My mother and father were married for 40 years at the start of January. By way of celebration I organised a trip to Rome which seemed a good idea at the time. Although I’m nearly afraid to mention I was in Italy last week because all I heard was, ‘you weren’t away again’!.

A group of 16 headed to Rome last Sunday morning. It comprised what has been termed the Sunday Club; they are a group of friends who meet every Sunday afternoon for a few drinks. During the course of their get-together they catch up on life and offering opinions on various topics from football, politics, religion and every other conceivable concern until the world’s problems are sorted for another day.

My parents are members of the Sunday club along with their peers although it’s very segregated with the women sitting around one table and the men sitting round another table usually watching the football.

They have been meeting together as a group of friends for over 20 years so when the trip to Rome was organised they went on tour. The majority of the travelling party were over 60, never mind 50, with a few exceptions, you could say we had our own version of a Saga or Sun Alliance holiday. Every morning there was a roll call to make sure they were all still with us. The younger members of the tour party had to act as a guide which wasn’t the easiest experience. Two of the erstwhile guides were teachers accustomed to being on trips with children. After one day the pair confessed they would rather be looking after two busloads of weans than 12 older adults.

The first day wasn’t too taxing apart from trying to divert the women away from shops as they compared the prices of rosary beads, statues, and various other historical and religious souvenirs without which a trip abroad wouldn’t be complete. The shoppers would do anything to save a euro or 50 cents.

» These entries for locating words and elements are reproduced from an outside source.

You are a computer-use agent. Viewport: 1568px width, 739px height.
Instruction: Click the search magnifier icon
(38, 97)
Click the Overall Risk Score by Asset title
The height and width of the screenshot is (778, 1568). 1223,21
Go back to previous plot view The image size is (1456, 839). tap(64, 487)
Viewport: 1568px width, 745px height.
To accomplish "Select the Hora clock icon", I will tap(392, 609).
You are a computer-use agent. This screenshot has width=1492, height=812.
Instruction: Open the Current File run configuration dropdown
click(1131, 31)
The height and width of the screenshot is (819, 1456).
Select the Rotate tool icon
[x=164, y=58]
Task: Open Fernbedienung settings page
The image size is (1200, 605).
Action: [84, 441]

The next morning we gathered from our two hotels to meet at Termini Railway Station. This wasn’t even straightforward as one couple left behind their camera so eventually we decided we would risk the metro ,so we lined them up in pairs and bought them one all day metro ticket each. We proceeded to brief them on how to use the ticket and at which station we would be getting out to begin our tour. Eventually we bought a Vatican flag to use as a focal point for the group although I wasn’t impressed when I was told there was no point in me holding it aloft because it would have been lost in the crowd.

By the end of the three days some of the tour party were churched out, to the extent they were seeing the interior of churches in their sleep. We hadn’t even visited St Peter’s, St John Lateran or the Sistine Chapel at this stage. Thankfully counselling was on offer in the evening as we gathered for dinner. Unfortunately my father waited until we were in Rome to mention he didn’t like pizza, pasta or cheese.

On one occasion we had a left another very beautiful church dedicated to St Ignatius to visit another Church at the Pantheon which is one of the most historic and fascinating buildings in the world never mind Rome. We only had to walk 200 yards but some of the group, most notably the older women, were more anxious to buy plastic replicas of the Coliseum, although some of the less historically minded thought the models were ashtrays. You can make at least some sort excuse for this mistake but how one of them managed to buy a Leaning Tower of Pisa thinking it was a recession hit Coliseum I’ll never know.

Thankfully we arrived back to Derry in one piece, even survived Valentine’s night in the company of my parents and six other couples. It was a brilliant celebration of the power of family and friends, the importance of having a sense of belonging in the world. Without these experiences we feel isolated and alone, having no sense of who we are or where we have come from?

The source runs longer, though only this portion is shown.